[Dataset entries]
========================================================================

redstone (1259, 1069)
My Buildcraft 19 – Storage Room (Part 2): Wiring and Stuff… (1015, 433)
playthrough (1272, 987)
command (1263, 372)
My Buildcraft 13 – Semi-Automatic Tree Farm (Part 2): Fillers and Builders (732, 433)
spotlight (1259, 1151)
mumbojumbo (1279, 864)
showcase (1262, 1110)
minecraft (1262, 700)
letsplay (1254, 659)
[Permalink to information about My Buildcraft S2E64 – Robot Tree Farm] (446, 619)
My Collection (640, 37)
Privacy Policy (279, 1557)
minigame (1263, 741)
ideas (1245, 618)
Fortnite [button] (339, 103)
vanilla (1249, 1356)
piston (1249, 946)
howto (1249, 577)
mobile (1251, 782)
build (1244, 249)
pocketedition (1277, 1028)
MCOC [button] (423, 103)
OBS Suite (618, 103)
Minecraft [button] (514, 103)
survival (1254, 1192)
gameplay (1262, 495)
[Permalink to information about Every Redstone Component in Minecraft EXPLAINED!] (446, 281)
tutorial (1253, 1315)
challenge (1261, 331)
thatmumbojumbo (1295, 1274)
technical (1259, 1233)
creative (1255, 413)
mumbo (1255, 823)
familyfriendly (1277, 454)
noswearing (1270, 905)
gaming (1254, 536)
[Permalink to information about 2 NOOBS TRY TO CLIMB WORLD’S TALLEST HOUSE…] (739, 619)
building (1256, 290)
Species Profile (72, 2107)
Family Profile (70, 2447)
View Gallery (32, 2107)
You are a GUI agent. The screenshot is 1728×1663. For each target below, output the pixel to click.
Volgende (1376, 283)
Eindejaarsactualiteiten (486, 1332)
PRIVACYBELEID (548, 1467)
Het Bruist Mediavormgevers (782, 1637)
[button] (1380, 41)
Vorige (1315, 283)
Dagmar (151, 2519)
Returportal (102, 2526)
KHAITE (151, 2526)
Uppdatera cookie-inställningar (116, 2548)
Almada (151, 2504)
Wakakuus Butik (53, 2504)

========================================================================

Return, with no change at all, every line in the entries above from the line containing "minigame (1263, 741)" through the line containing "mumbo (1255, 823)".

(OUTPUT FOR THIS TASK)
minigame (1263, 741)
ideas (1245, 618)
Fortnite [button] (339, 103)
vanilla (1249, 1356)
piston (1249, 946)
howto (1249, 577)
mobile (1251, 782)
build (1244, 249)
pocketedition (1277, 1028)
MCOC [button] (423, 103)
OBS Suite (618, 103)
Minecraft [button] (514, 103)
survival (1254, 1192)
gameplay (1262, 495)
[Permalink to information about Every Redstone Component in Minecraft EXPLAINED!] (446, 281)
tutorial (1253, 1315)
challenge (1261, 331)
thatmumbojumbo (1295, 1274)
technical (1259, 1233)
creative (1255, 413)
mumbo (1255, 823)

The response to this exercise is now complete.